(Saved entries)

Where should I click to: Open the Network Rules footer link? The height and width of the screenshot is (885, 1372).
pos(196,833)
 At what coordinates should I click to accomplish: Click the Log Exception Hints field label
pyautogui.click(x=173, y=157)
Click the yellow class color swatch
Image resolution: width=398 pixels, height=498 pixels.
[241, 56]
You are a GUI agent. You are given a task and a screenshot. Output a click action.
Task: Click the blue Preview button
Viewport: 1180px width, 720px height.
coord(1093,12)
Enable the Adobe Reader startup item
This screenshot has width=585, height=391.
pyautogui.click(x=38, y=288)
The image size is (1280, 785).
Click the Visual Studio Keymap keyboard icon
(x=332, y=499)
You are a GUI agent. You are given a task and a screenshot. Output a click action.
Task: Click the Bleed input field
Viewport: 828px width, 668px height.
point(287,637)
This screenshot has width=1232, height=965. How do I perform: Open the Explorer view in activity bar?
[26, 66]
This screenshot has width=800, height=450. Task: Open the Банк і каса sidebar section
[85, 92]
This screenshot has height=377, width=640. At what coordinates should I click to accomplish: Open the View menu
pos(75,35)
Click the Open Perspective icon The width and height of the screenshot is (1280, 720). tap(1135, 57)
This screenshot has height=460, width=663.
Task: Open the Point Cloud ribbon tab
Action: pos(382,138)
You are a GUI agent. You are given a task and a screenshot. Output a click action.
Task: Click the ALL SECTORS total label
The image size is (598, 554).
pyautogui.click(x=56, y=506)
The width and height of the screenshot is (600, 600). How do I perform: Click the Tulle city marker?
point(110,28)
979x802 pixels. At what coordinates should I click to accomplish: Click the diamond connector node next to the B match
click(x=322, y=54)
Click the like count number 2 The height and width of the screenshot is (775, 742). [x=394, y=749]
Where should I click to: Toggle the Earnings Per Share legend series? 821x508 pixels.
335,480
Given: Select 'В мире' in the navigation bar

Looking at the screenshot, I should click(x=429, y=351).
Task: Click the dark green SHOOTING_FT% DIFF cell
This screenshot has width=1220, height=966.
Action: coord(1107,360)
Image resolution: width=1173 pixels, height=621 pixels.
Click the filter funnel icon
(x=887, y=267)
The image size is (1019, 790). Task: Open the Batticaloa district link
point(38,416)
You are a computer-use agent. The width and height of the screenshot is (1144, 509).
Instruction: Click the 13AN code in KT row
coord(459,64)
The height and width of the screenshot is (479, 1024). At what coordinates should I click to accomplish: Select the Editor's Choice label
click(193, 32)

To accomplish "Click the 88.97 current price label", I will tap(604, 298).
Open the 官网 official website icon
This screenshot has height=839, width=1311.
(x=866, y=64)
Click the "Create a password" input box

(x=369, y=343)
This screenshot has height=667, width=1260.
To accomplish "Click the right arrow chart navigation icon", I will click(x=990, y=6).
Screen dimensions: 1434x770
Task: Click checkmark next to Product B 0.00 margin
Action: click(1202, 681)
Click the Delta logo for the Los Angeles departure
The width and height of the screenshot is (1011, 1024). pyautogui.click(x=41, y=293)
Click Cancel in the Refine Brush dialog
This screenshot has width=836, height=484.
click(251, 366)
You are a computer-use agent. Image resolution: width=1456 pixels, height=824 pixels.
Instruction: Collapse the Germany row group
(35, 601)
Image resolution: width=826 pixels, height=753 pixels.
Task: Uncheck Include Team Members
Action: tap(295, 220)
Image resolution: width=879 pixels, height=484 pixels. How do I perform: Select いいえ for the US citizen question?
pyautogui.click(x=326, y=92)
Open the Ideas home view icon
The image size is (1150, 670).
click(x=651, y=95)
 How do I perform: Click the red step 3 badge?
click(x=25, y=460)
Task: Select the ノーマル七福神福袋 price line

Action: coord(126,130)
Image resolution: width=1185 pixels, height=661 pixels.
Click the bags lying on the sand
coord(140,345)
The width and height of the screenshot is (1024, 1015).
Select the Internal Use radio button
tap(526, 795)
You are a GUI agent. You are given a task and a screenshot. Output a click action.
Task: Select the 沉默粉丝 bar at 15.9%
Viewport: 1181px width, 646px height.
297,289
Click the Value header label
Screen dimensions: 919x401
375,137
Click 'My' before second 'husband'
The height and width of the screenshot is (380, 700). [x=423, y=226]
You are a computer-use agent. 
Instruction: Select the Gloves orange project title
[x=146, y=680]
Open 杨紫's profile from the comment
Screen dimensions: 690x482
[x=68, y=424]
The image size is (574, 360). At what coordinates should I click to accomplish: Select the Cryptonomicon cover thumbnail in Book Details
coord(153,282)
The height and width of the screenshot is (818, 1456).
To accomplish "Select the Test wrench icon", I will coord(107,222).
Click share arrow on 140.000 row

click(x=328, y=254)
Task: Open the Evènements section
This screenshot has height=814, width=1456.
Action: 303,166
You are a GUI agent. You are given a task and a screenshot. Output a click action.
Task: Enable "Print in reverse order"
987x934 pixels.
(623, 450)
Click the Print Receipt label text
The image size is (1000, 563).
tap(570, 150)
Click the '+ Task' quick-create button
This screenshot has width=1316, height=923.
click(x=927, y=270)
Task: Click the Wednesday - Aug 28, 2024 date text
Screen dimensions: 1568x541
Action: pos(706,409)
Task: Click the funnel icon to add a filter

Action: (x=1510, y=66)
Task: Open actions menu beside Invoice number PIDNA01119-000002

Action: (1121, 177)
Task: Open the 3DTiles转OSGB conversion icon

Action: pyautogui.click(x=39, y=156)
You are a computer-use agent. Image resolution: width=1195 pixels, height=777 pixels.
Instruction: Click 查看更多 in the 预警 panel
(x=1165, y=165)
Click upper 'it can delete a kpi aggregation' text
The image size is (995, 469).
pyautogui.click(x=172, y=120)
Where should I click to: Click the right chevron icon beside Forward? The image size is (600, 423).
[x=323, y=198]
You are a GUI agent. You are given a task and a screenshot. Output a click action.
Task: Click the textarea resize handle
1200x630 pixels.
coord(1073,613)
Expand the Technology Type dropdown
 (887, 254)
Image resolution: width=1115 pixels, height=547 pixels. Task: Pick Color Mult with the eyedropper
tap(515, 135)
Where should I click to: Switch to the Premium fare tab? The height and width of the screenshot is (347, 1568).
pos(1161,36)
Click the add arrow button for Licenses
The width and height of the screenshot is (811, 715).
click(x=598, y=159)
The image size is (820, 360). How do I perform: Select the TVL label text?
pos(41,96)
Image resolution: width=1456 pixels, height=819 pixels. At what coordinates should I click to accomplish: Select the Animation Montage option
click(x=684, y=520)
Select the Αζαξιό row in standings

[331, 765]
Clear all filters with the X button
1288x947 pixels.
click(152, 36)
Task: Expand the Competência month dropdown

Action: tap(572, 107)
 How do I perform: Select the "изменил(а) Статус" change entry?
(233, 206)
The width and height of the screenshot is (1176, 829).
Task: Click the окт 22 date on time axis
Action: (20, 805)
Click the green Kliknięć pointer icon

Task description => Type the records out again. Match them exactly.

Answer for this exercise =>
Where should I click to: Open the Network Rules footer link? The height and width of the screenshot is (885, 1372).
pos(196,833)
 At what coordinates should I click to accomplish: Click the Log Exception Hints field label
pyautogui.click(x=173, y=157)
Click the yellow class color swatch
Image resolution: width=398 pixels, height=498 pixels.
[241, 56]
You are a GUI agent. You are given a task and a screenshot. Output a click action.
Task: Click the blue Preview button
Viewport: 1180px width, 720px height.
coord(1093,12)
Enable the Adobe Reader startup item
This screenshot has width=585, height=391.
pyautogui.click(x=38, y=288)
The image size is (1280, 785).
Click the Visual Studio Keymap keyboard icon
(x=332, y=499)
You are a GUI agent. You are given a task and a screenshot. Output a click action.
Task: Click the Bleed input field
Viewport: 828px width, 668px height.
point(287,637)
This screenshot has width=1232, height=965. How do I perform: Open the Explorer view in activity bar?
[26, 66]
This screenshot has width=800, height=450. Task: Open the Банк і каса sidebar section
[85, 92]
This screenshot has height=377, width=640. At what coordinates should I click to accomplish: Open the View menu
pos(75,35)
Click the Open Perspective icon The width and height of the screenshot is (1280, 720). tap(1135, 57)
This screenshot has height=460, width=663.
Task: Open the Point Cloud ribbon tab
Action: pos(382,138)
You are a GUI agent. You are given a task and a screenshot. Output a click action.
Task: Click the ALL SECTORS total label
The image size is (598, 554).
pyautogui.click(x=56, y=506)
The width and height of the screenshot is (600, 600). How do I perform: Click the Tulle city marker?
point(110,28)
979x802 pixels. At what coordinates should I click to accomplish: Click the diamond connector node next to the B match
click(x=322, y=54)
Click the like count number 2 The height and width of the screenshot is (775, 742). [x=394, y=749]
Where should I click to: Toggle the Earnings Per Share legend series? 821x508 pixels.
335,480
Given: Select 'В мире' in the navigation bar

Looking at the screenshot, I should click(x=429, y=351).
Task: Click the dark green SHOOTING_FT% DIFF cell
This screenshot has width=1220, height=966.
Action: coord(1107,360)
Image resolution: width=1173 pixels, height=621 pixels.
Click the filter funnel icon
(x=887, y=267)
The image size is (1019, 790). Task: Open the Batticaloa district link
point(38,416)
You are a computer-use agent. The width and height of the screenshot is (1144, 509).
Instruction: Click the 13AN code in KT row
coord(459,64)
The height and width of the screenshot is (479, 1024). At what coordinates should I click to accomplish: Select the Editor's Choice label
click(193, 32)

To accomplish "Click the 88.97 current price label", I will tap(604, 298).
Open the 官网 official website icon
This screenshot has height=839, width=1311.
(x=866, y=64)
Click the "Create a password" input box

(x=369, y=343)
This screenshot has height=667, width=1260.
To accomplish "Click the right arrow chart navigation icon", I will click(x=990, y=6).
Screen dimensions: 1434x770
Task: Click checkmark next to Product B 0.00 margin
Action: click(1202, 681)
Click the Delta logo for the Los Angeles departure
The width and height of the screenshot is (1011, 1024). pyautogui.click(x=41, y=293)
Click Cancel in the Refine Brush dialog
This screenshot has width=836, height=484.
click(251, 366)
You are a computer-use agent. Image resolution: width=1456 pixels, height=824 pixels.
Instruction: Collapse the Germany row group
(35, 601)
Image resolution: width=826 pixels, height=753 pixels.
Task: Uncheck Include Team Members
Action: tap(295, 220)
Image resolution: width=879 pixels, height=484 pixels. How do I perform: Select いいえ for the US citizen question?
pyautogui.click(x=326, y=92)
Open the Ideas home view icon
The image size is (1150, 670).
click(x=651, y=95)
 How do I perform: Click the red step 3 badge?
click(x=25, y=460)
Task: Select the ノーマル七福神福袋 price line

Action: coord(126,130)
Image resolution: width=1185 pixels, height=661 pixels.
Click the bags lying on the sand
coord(140,345)
The width and height of the screenshot is (1024, 1015).
Select the Internal Use radio button
tap(526, 795)
You are a GUI agent. You are given a task and a screenshot. Output a click action.
Task: Select the 沉默粉丝 bar at 15.9%
Viewport: 1181px width, 646px height.
297,289
Click the Value header label
Screen dimensions: 919x401
375,137
Click 'My' before second 'husband'
The height and width of the screenshot is (380, 700). [x=423, y=226]
You are a computer-use agent. 
Instruction: Select the Gloves orange project title
[x=146, y=680]
Open 杨紫's profile from the comment
Screen dimensions: 690x482
[x=68, y=424]
The image size is (574, 360). At what coordinates should I click to accomplish: Select the Cryptonomicon cover thumbnail in Book Details
coord(153,282)
The height and width of the screenshot is (818, 1456).
To accomplish "Select the Test wrench icon", I will coord(107,222).
Click share arrow on 140.000 row

click(x=328, y=254)
Task: Open the Evènements section
This screenshot has height=814, width=1456.
Action: 303,166
You are a GUI agent. You are given a task and a screenshot. Output a click action.
Task: Enable "Print in reverse order"
987x934 pixels.
(623, 450)
Click the Print Receipt label text
The image size is (1000, 563).
tap(570, 150)
Click the '+ Task' quick-create button
This screenshot has width=1316, height=923.
click(x=927, y=270)
Task: Click the Wednesday - Aug 28, 2024 date text
Screen dimensions: 1568x541
Action: pos(706,409)
Task: Click the funnel icon to add a filter

Action: (x=1510, y=66)
Task: Open actions menu beside Invoice number PIDNA01119-000002

Action: (1121, 177)
Task: Open the 3DTiles转OSGB conversion icon

Action: pyautogui.click(x=39, y=156)
You are a computer-use agent. Image resolution: width=1195 pixels, height=777 pixels.
Instruction: Click 查看更多 in the 预警 panel
(x=1165, y=165)
Click upper 'it can delete a kpi aggregation' text
The image size is (995, 469).
pyautogui.click(x=172, y=120)
Where should I click to: Click the right chevron icon beside Forward? The image size is (600, 423).
[x=323, y=198]
You are a GUI agent. You are given a task and a screenshot. Output a click action.
Task: Click the textarea resize handle
1200x630 pixels.
coord(1073,613)
Expand the Technology Type dropdown
 (887, 254)
Image resolution: width=1115 pixels, height=547 pixels. Task: Pick Color Mult with the eyedropper
tap(515, 135)
Where should I click to: Switch to the Premium fare tab? The height and width of the screenshot is (347, 1568).
pos(1161,36)
Click the add arrow button for Licenses
The width and height of the screenshot is (811, 715).
click(x=598, y=159)
The image size is (820, 360). How do I perform: Select the TVL label text?
pos(41,96)
Image resolution: width=1456 pixels, height=819 pixels. At what coordinates should I click to accomplish: Select the Animation Montage option
click(x=684, y=520)
Select the Αζαξιό row in standings

[331, 765]
Clear all filters with the X button
1288x947 pixels.
click(152, 36)
Task: Expand the Competência month dropdown

Action: tap(572, 107)
 How do I perform: Select the "изменил(а) Статус" change entry?
(233, 206)
The width and height of the screenshot is (1176, 829).
Task: Click the окт 22 date on time axis
Action: (20, 805)
Click the green Kliknięć pointer icon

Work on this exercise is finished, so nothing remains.